Photosynthetic apparatus in chilling-sensitive plants : III. Contribution of loosely bound manganese to the mechanism of reversible inactivation of hill reaction activity following cold and dark storage and illumination of Leaves.

The levels of both tightly and loosely bound Mn in chloroplasts from fresh, cold and dark stored as well as illuminated leaves of Lycopersicon esculentum Mill. were studied in relation to Hill reaction activity. The tightly bound Mn pool represents one third of the total Mn content in chloroplasts isolated from the fresh leaves, and its level does not change following cold storage and illumination of leaves.

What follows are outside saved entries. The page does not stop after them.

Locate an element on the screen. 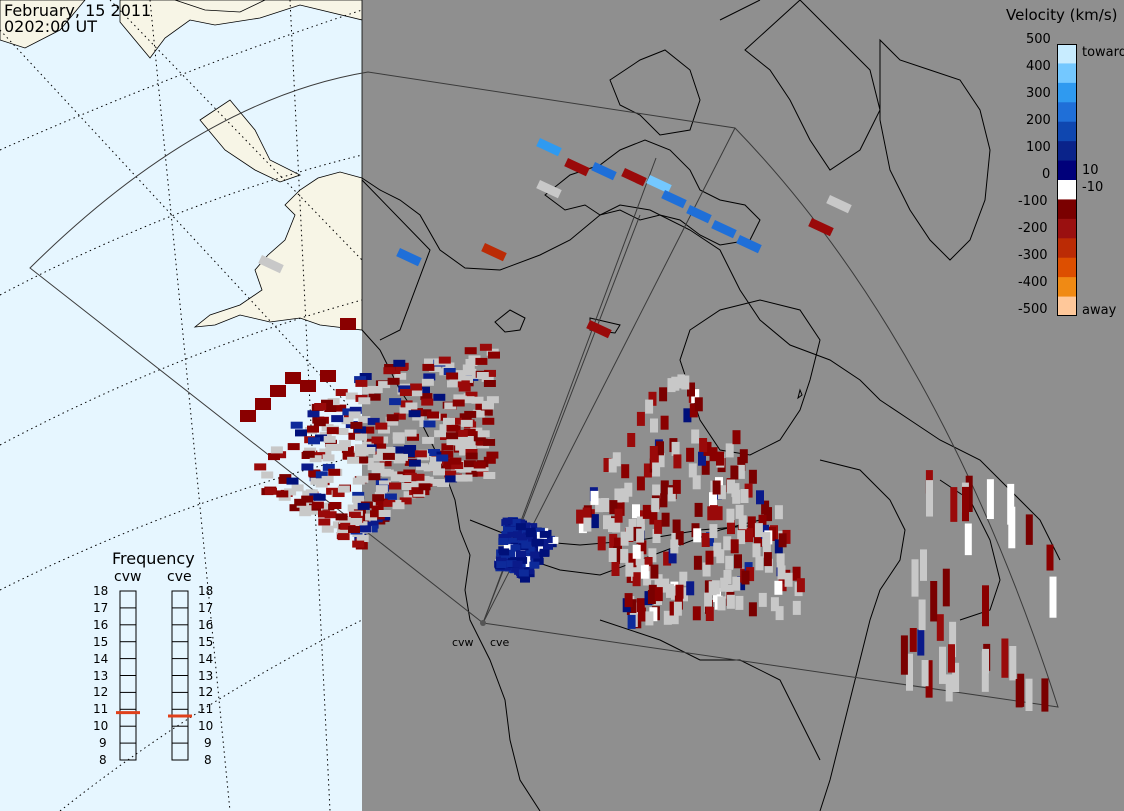  colorbar-tick-label: 500 is located at coordinates (1038, 40).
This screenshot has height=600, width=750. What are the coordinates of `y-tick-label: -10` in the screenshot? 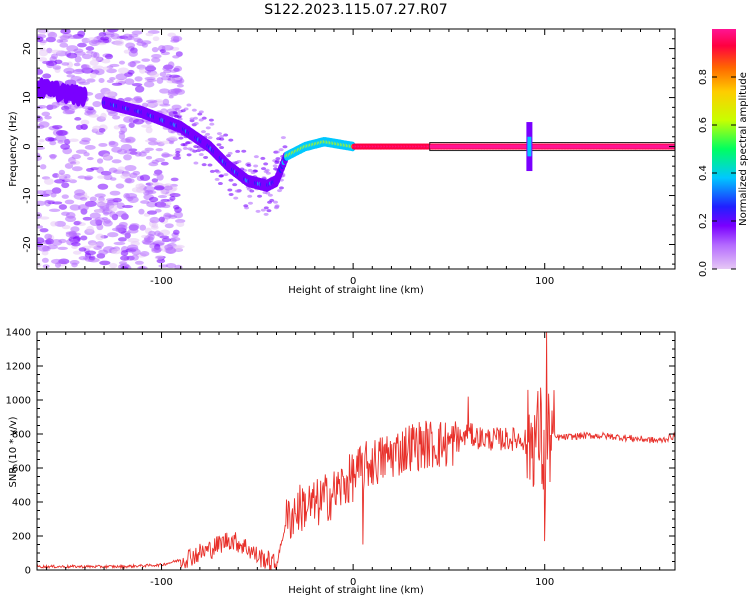 It's located at (28, 195).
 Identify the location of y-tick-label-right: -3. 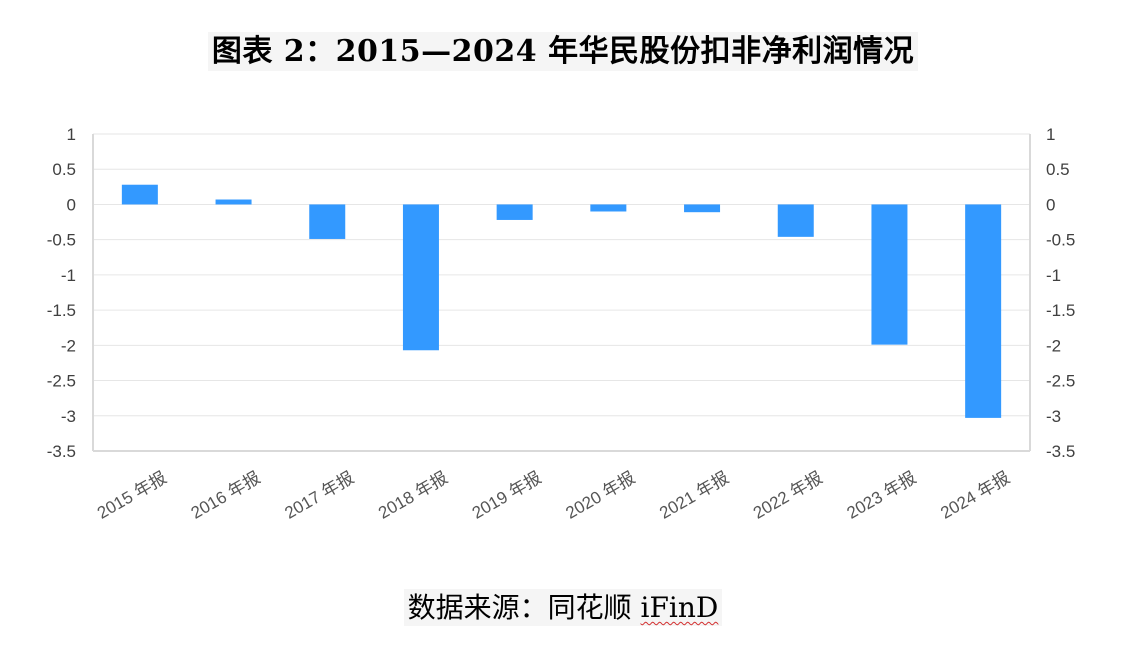
(1054, 416).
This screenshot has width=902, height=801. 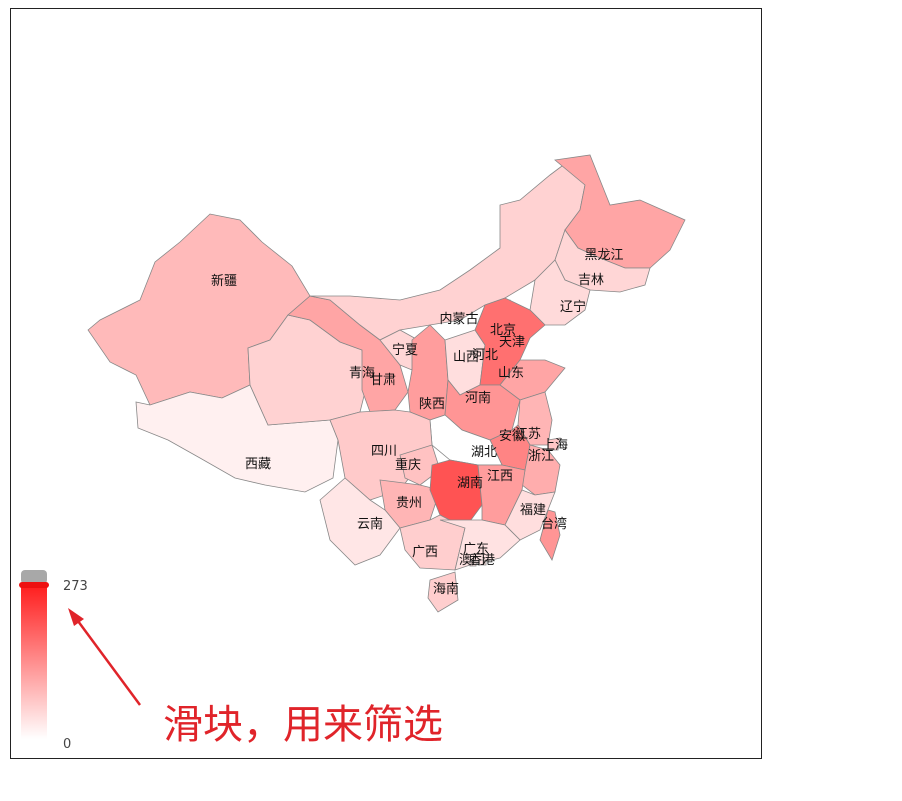 I want to click on province-label: 四川, so click(x=384, y=452).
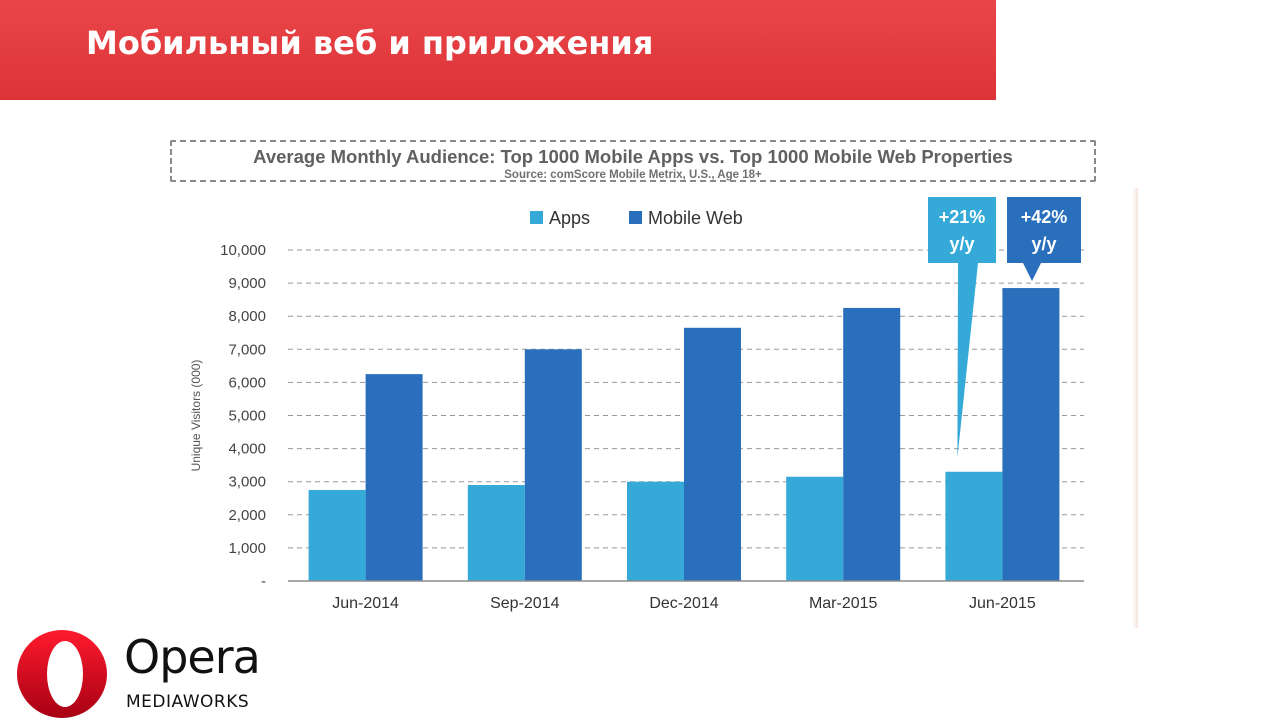  What do you see at coordinates (247, 350) in the screenshot?
I see `y-tick-label: 7,000` at bounding box center [247, 350].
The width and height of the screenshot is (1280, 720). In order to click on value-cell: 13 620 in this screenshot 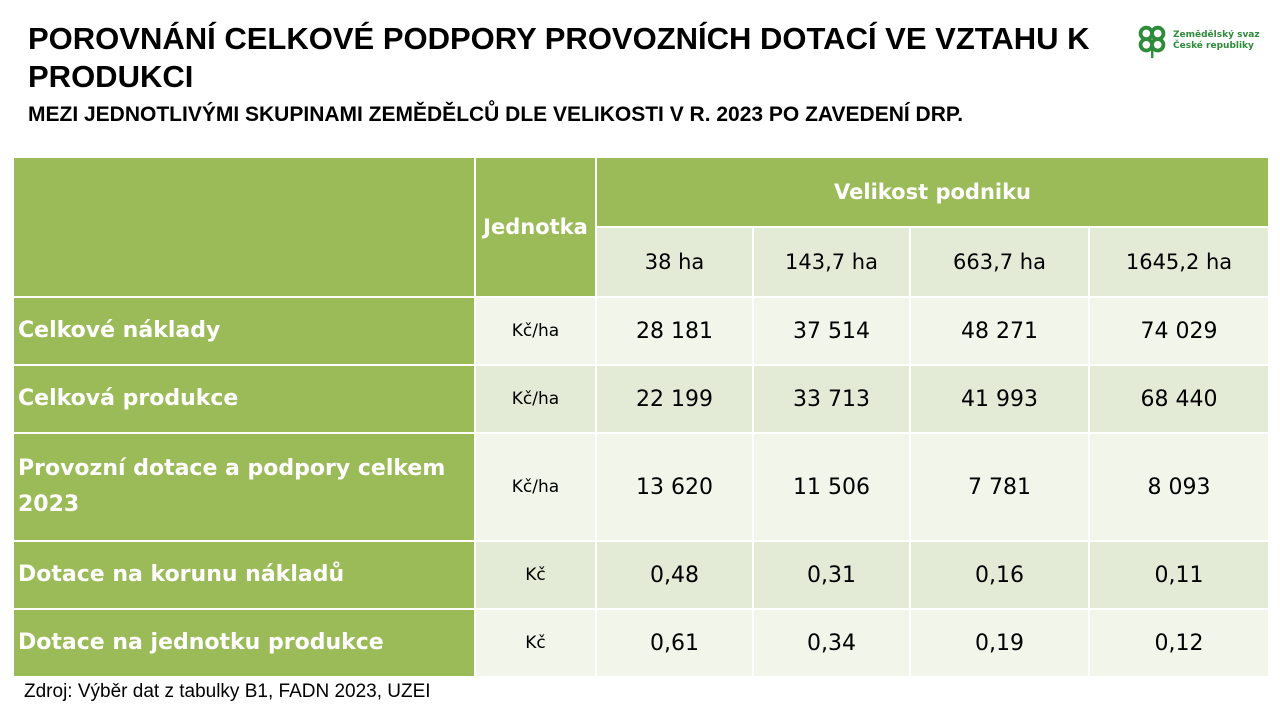, I will do `click(674, 487)`.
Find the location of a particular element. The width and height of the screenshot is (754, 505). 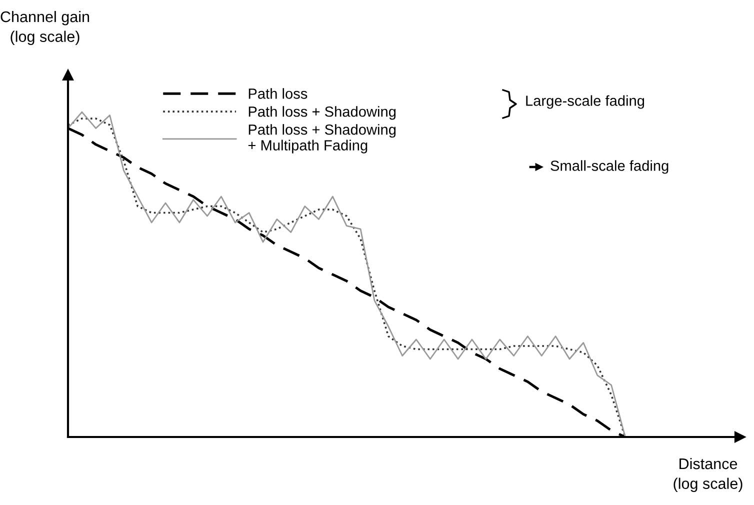

x-axis-title: Distance (log scale) is located at coordinates (708, 475).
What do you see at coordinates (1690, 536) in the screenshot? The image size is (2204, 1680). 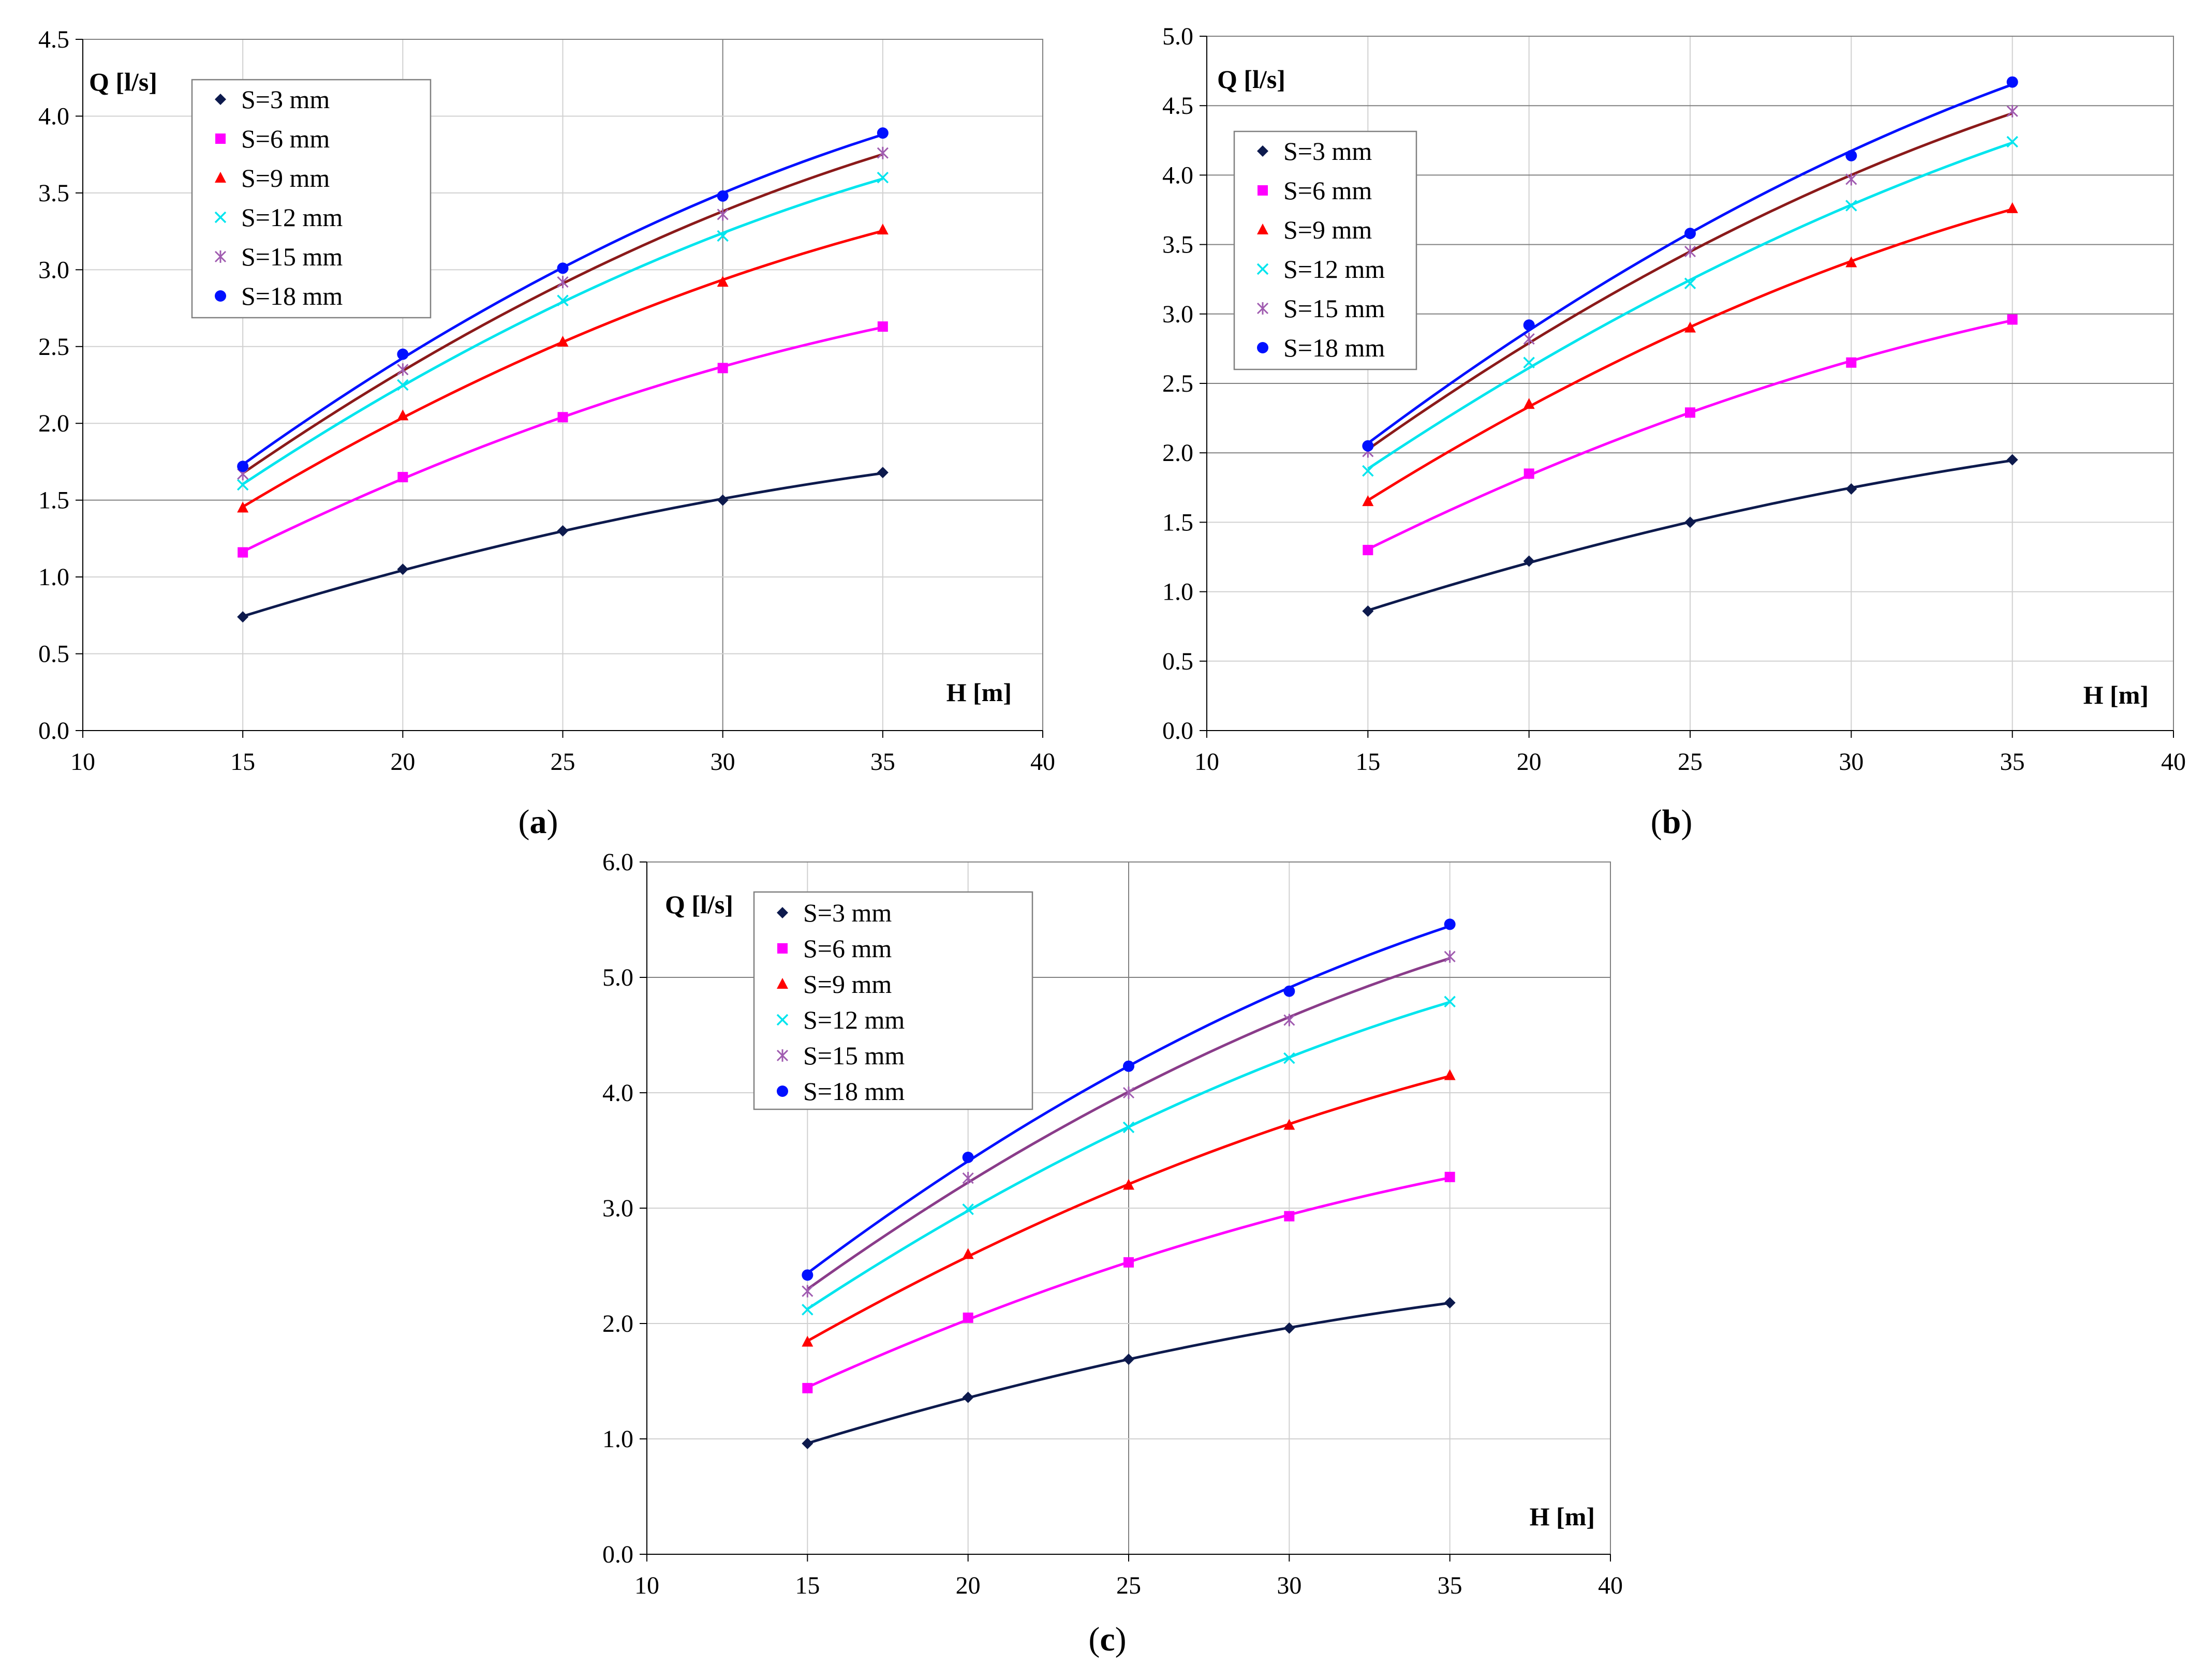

Upon cold and dark storage of leaves the loss from the chloroplasts of about 40%-50% of the total amount of Mn is accompanied by an almost complete inactivation of the Hill reactions, as studied with water as an electron donor, as well as by the appearance of an EPR signal characteristic of free Mn(2+) ions. Following illumination of such leaves, the restroration of Hill reaction activity is accompanied by an increase in the total Mn content in chloroplasts of up to 70%-80% of the Mn level measured in the fresh leaves and by disappearance of the EPR signal. In contrast, aging in the cold of isolated chloroplasts does not affect their Mn content. The addition of manganese does not result in the restoration of Hill reaction activity in chloroplasts from cold stored leaves but causes a restoration of this activity inhibited by linolenic acid. The data suggest that the loosely bound Mn pool (extractable with Tris) can be differentiated into two fractions: (1) one functionally inactive in electron transport and (2) one responsible for restoration of Hill reaction activity. Mn of the latter fraction (about 45% of the total Mn content) probably originates from the free Mn ions present in the interior of the chloroplasts following the cold and dark storage of leaves and from Mn reincorporated into chloroplasts from the cytoplasm. Incorporation of Mn from both these sources into thylakoid membrane to form a functionally active, loosely bound Mn pool proceeds during the illumination of leaves and results in the restoration of Hill reaction activity inhibited following the storage of leaves in dark and cold.